Just recently, I have been able to ride my bike on the trails again. Other than the obvious of not being able to push myself like I could before cancer, yet, I’m actually worried about falling.  That’s new territory for me. Normally taking a spill wouldn’t bother me so much, but now I can’t get the fear of crashing out of my head. It’s not the fear of breaking a bone or needing stitches, which does cross my mind from time to time. What I’m now worried most about is damaging my stoma and needing surgery to fix it. Going to the hospital for a serious, yet preventable, injury is not what I need.  However, I don’t want to let that stop me from doing something I enjoy on my journey to recovery.

You see, it goes beyond the love of riding my bike and being outside.  I love seeing how far I can push myself. The adrenaline rush I get pushes me to try something new.  I have become experienced enough that I typically don’t injure myself, but like any rider, I have had my fair share of spills along the way. Right now I don’t need those spills. With my new digs, a urostomy and a stoma, I have to constantly consider something that I’ve never thought about before.  I’ve never had to actively protect an exposed part of my body other than wearing a helmet.

Take yesterday for example. There is now a really nice wall ride on a section of the trail I was riding. If you are going fast enough you can get some air off the end. Normally, I would have stayed for about an hour jumping off that wall. Now, all I could think of was slicing my stoma open. That was mainly because of the tree I would need to bounce my rear tire off of to land the jump.  I attempted it once and crashed.  Thankfully, I lived with no visit to the E.R.

After that last MTB ride I had a huge smile on my face. I was able to push myself further than I did the time before.

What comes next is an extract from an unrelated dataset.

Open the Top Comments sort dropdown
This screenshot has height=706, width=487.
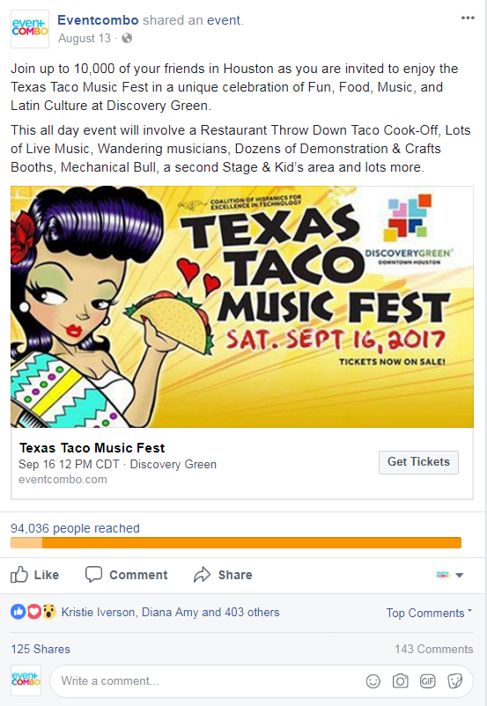429,613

I also proved to myself that I can handle some of the obstacles, the easier ones. Nonetheless, I improved over the first time and it made me happy. BUT, as of right now, I still have to “take it easy” on my MTB. I’m my own worst patient when it comes to those words. I respect the fact that I’m still not back to normal when it comes to my MTB, or anything for that matter. What I can’t stand is the fear and frustration it puts in my head. The only way for me to overcome this is by riding or doing the things I need to get better at.

Even though I was worried about slicing my stoma open, I made myself go through with it anyway.  That’s how I want to live, but will I always be able to make myself push through the fear?  When does brushing aside fear cross into stupidity?  Holding back is something I have never had to do so I am struggling to find that balance.  When do I say, “go for it” versus “this really is a bad idea and my safety is at serious risk, not perceived risk?” Where I live there are good technical trails that aren’t that difficult. Mountain biking allows me to take out my frustration and work on my fears while pushing myself all at the same time. I just need to make sure I can handle the terrain I’m on before I go all out. I can live with that, for now.